Gaza (Quds News Network) - Un nuovo sondaggio ha rilevato che quasi la metà dei coloni israeliani non crede che ci sia una carestia in atto a Gaza, questo nonostante il blocco in corso ed i richiami ad uno "scenario peggiore della carestia" che si sta svolgendo nell'enclave palestinese.
Il 47 per cento degli israeliani intervistati in un nuovo sondaggio ha detto di non credere che Gaza stia soffrendo per la carestia, respingendo tali notizie come propaganda di Hamas.
Nel sondaggio, condotto dall'Istituto di ricerca Lazar e pubblicato dal quotidiano Maariv, il 41% degli intervistati concorda sul fatto che a Gaza è in corso una crisi umanitaria.
Di coloro che sono d'accordo, il 56 per cento ha detto di preoccuparsi della questione della carestia a Gaza, mentre il 44 per cento ha detto di non esserlo, secondo Maariv.
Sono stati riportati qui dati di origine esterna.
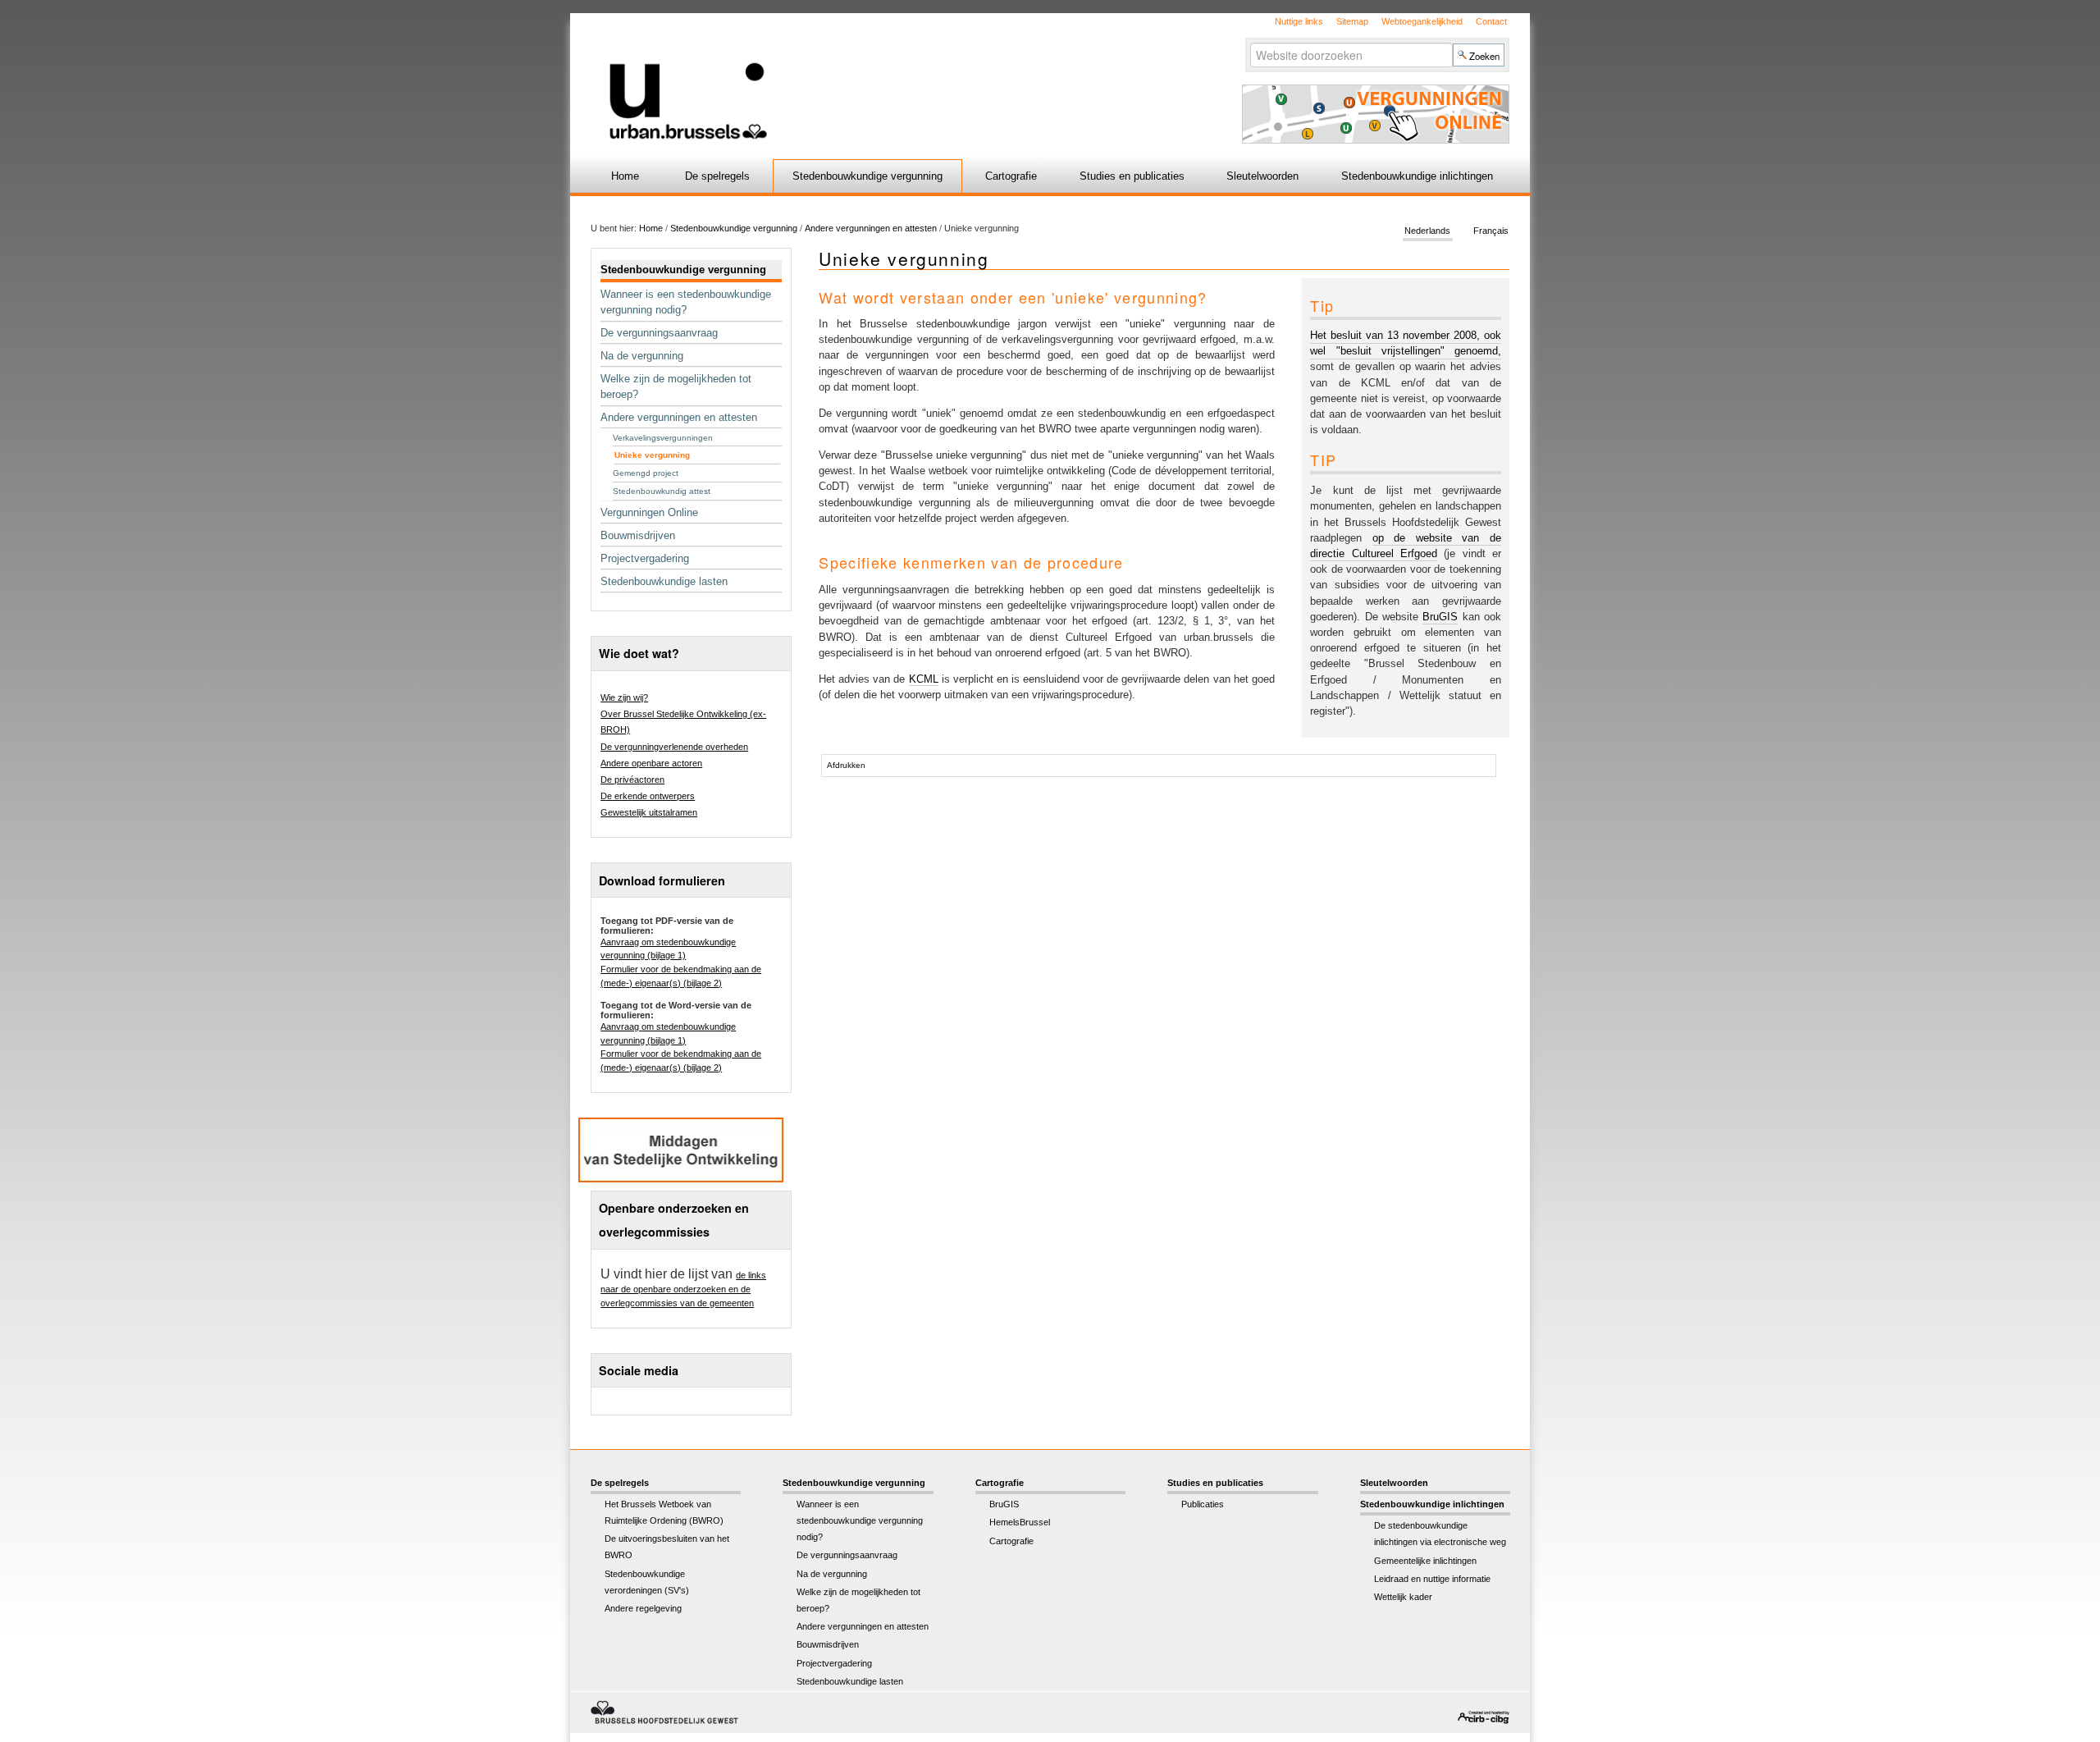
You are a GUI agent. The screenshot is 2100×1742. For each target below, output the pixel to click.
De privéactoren (632, 779)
Lo stesso primo ministro israeliano Benjamin Netanyahu ha affermato che, a Gaza, "non c'è fame". Quando lunedì è stato chiesto al presidente degli Stati Uniti Donald Trump riguardo alle affermazioni di Netanyahu, ha risposto: "Secondo quello che viene detto in televisione, direi non particolarmente, perché quei bambini sembrano molto affamati, ma stiamo dando un sacco di soldi e molto cibo, e altre nazioni si stanno facendo avanti".
C'è fame a Gaza?
Secondo il Ministero della Salute palestinese lunedì, oltre 150 persone, tra cui 90 bambini, sono morte a causa della fame e della malnutrizione dall'inizio del genocidio nell'ottobre 2023.
Oltre 100 organizzazioni umanitarie, tra cui Amnesty International, Medici Senza Frontiere (MSF) e Oxfam, hanno avvertito la scorsa settimana che la "fame di massa" si sta diffondendo in tutta Gaza, i loro colleghi nell'enclave muoiono di fame mentre sono più di quattro mesi che Israele continua a bloccare l'ingresso degli aiuti.
L'Organizzazione Mondiale della Sanità (OMS) ha dichiarato che Gaza City è stata l'area "più colpita" dalla malnutrizione nella Striscia di Gaza, con quasi un bambino su cinque sotto i cinque anni che ora è gravemente malnutrito.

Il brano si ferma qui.